Last Updated January 9, 2009
A remark in Tyler's entry "Fenton, Day 2" prompts me to make this post. In commenting on his second game on Day 2 at Fenton, Tyler noted, "I had messed up on my tracking (like always), but had about 12 minutes left so I retracked the entire game, and with superior endgame tiles I pulled out the win."
What I would like to do through this post is to open up the subject of TRACKING for comments from any blog team member and others (whether LSC members or just readers of this blog) about whether they track, how they track and with what level of accuracy, if they have found it useful, and any other aspects of this subject. Leave your responses as a comment to this post, and I will shift them into the body of the post as they are received.
I think that this open-discussion type of post should be useful not only for new players who have never tracked but also for more seasoned ones who track or have tried to track and can benefit from learning how other players are doing it.
So, I'll start things off, but please do join in!

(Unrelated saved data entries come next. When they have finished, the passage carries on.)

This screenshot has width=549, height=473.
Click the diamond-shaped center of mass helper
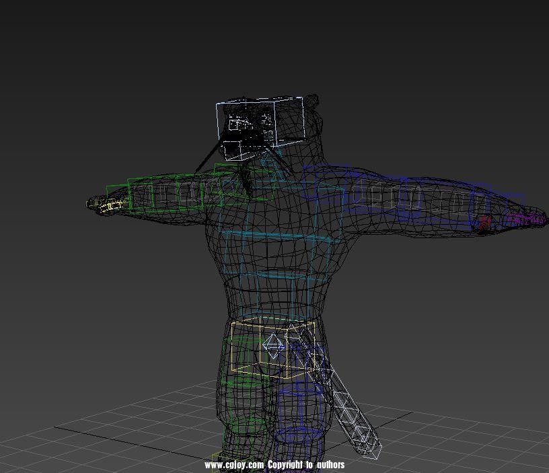[x=273, y=347]
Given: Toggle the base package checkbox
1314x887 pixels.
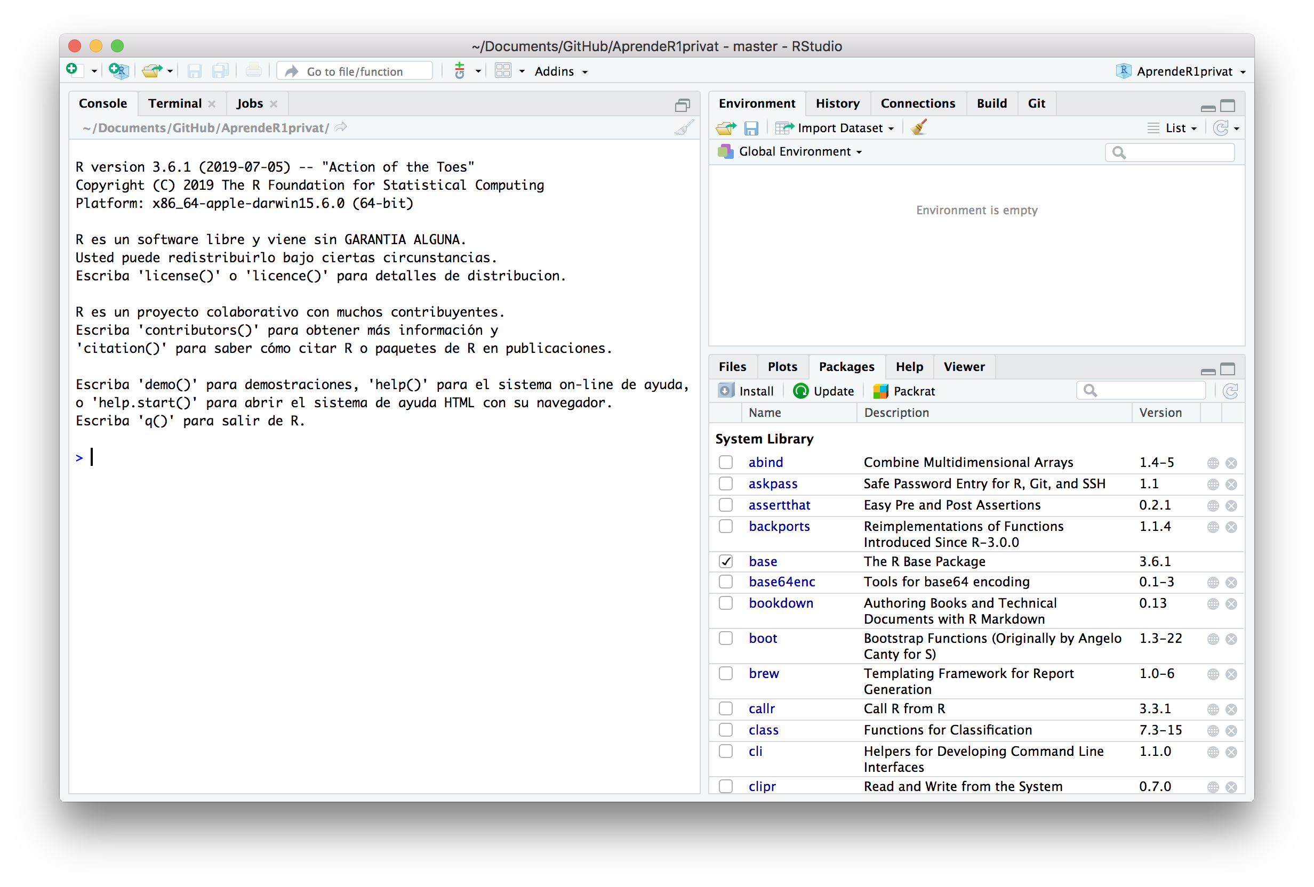Looking at the screenshot, I should pyautogui.click(x=726, y=560).
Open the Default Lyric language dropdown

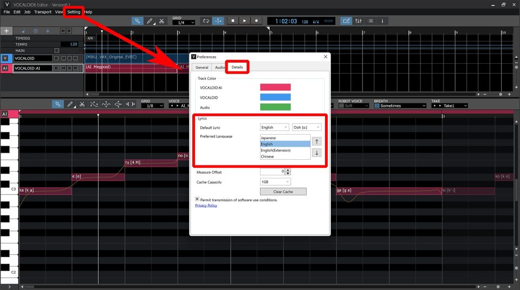pos(274,127)
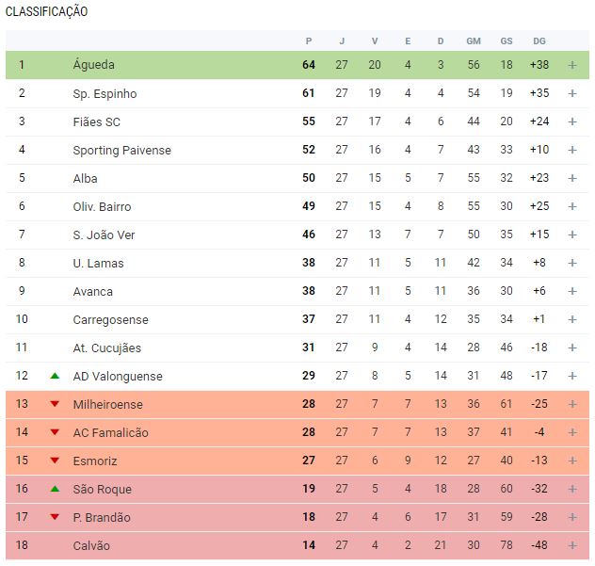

THOSE RESPONDING WHO TRACK = 5
THOSE RESPONDING WHO DO NOT TRACK = 0
When I first starting playing at club, there were too many other things going on (new rules to learn, clocks to deal with, etc.) to worry about tracking, but I soon saw others doing it and benefiting from their efforts. I started trying to track but found it frustrating and time-consuming at first, and I was rarely accurate in my results. Even now, while I usually start off tracking, I often don't continue with it throughout a game, particularly when my opponent makes plays very rapidly or when I have bad racks and spend more time than usual in trying to find plays.Tyler, from Winchester, KY, 1/9/2009
One thing that really helped me in tracking was coming to the understanding that I did not have to track each play as I made it. If you put some kind of indicator by each play after you track it (I use a small check mark), you can delay tracking and catch up while your opponent's clock is running instead of using your own time to do it.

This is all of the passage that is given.